Machine Learning. Hyperparameter Tuning.

In machine learning, a suitable model has to be first chosen for the fitting of a particular dataset. However, the choice of a suitable model is not the end of the story. Each machine learning model has what is known as hyperparameters, which is a parameter whose value is used to control the learning process and typically defined by the user. In this post, we’ll look at how the choice of these parameters affect the result of a particular machine learning model.

For this example, the Concrete Compressive Strength Data Set from the UCI Machine Learning Repository will be used.

Reference
https://archive.ics.uci.edu/ml/datasets/Concrete+Compressive+Strength
(Accessed on 10 Feb 2020)
“Reuse of this database is unlimited with retention of copyright notice for Prof. I-Cheng Yeh and the following published paper: I-Cheng Yeh, “Modeling of strength of high performance concrete using artificial neural networks,” Cement and Concrete Research, Vol. 28, No. 12, pp. 1797-1808 (1998).”

This data set contains the following 8 feature variables:
– Cement (component 1)(kg in a m^3 mixture)
– Blast Furnace Slag (component 2)(kg in a m^3 mixture)
– Fly Ash (component 3)(kg in a m^3 mixture)
– Water (component 4)(kg in a m^3 mixture)
– Superplasticizer (component 5)(kg in a m^3 mixture)
– Coarse Aggregate (component 6)(kg in a m^3 mixture)
– Fine Aggregate (component 7)(kg in a m^3 mixture)
– Age (day)


And the following target variable:
– Concrete compressive strength(MPa, megapascals)

A quick glance of the .csv file is as follows:

A common linear regression model will first be considered with the block of code below. The code shown would not start from Line 1 or have continuous Line numbering as with previous post, as some comments/notes present in the code has been omitted for simplicity sake.

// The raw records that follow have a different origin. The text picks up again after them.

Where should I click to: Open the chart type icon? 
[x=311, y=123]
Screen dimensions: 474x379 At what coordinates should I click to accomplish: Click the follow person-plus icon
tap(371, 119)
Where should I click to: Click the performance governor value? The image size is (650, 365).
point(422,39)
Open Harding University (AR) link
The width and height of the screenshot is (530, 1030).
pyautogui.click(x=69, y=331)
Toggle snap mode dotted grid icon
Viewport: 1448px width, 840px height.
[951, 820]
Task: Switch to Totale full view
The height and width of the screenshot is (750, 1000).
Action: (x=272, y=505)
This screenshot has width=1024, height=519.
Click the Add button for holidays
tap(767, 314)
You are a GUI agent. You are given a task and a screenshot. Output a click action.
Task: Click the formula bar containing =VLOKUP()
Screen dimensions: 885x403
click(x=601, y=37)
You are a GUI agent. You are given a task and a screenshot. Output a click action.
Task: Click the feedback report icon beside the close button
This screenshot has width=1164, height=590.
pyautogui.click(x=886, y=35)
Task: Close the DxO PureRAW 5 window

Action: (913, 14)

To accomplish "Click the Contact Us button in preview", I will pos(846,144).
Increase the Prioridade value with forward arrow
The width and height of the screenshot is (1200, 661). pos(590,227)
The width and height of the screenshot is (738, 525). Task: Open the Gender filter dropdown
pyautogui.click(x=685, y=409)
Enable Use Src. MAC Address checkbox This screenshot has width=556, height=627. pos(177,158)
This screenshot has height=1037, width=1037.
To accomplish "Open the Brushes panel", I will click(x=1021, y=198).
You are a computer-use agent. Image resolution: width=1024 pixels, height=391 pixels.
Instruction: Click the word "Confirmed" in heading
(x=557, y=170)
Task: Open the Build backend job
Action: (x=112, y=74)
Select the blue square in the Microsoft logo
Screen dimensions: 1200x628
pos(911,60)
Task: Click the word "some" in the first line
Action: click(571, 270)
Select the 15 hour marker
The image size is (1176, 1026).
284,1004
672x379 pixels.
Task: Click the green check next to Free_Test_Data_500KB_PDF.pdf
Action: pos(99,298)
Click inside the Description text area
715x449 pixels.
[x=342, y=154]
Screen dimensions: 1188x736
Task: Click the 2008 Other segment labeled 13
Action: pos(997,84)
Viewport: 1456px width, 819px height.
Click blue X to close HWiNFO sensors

Line 35 imports the Pandas module for data handling. Line 37 reads the .csv file downloaded from the repository as a Pandas dataframe. Line 38 returns the size of the data as (1030 rows, 9 columns). Line 39 returns False, meaning there are no NaN values in the data; a value of zero is different from a missing NaN value.
The data is then split into X (feature variables) and y (target variable) in Line 43 and 44.

A quick data visualisation could be achieved using the matrix scatterplot function within pandas to get a sense of the data:

pd.plotting.scatter_matrix(df, alpha = 0.15, figsize = [10,10])

Axes labels and values have been omitted for clarity due to the lengthy column headings. X-axis corresponds to the headings of column A to I in the .csv file from left to right; Y-axis from top to bottom.

Let’s start with the simplest of regression model – linear regression. It is not expected to work well with this dataset given the data visualised via the matrix scatterplots above.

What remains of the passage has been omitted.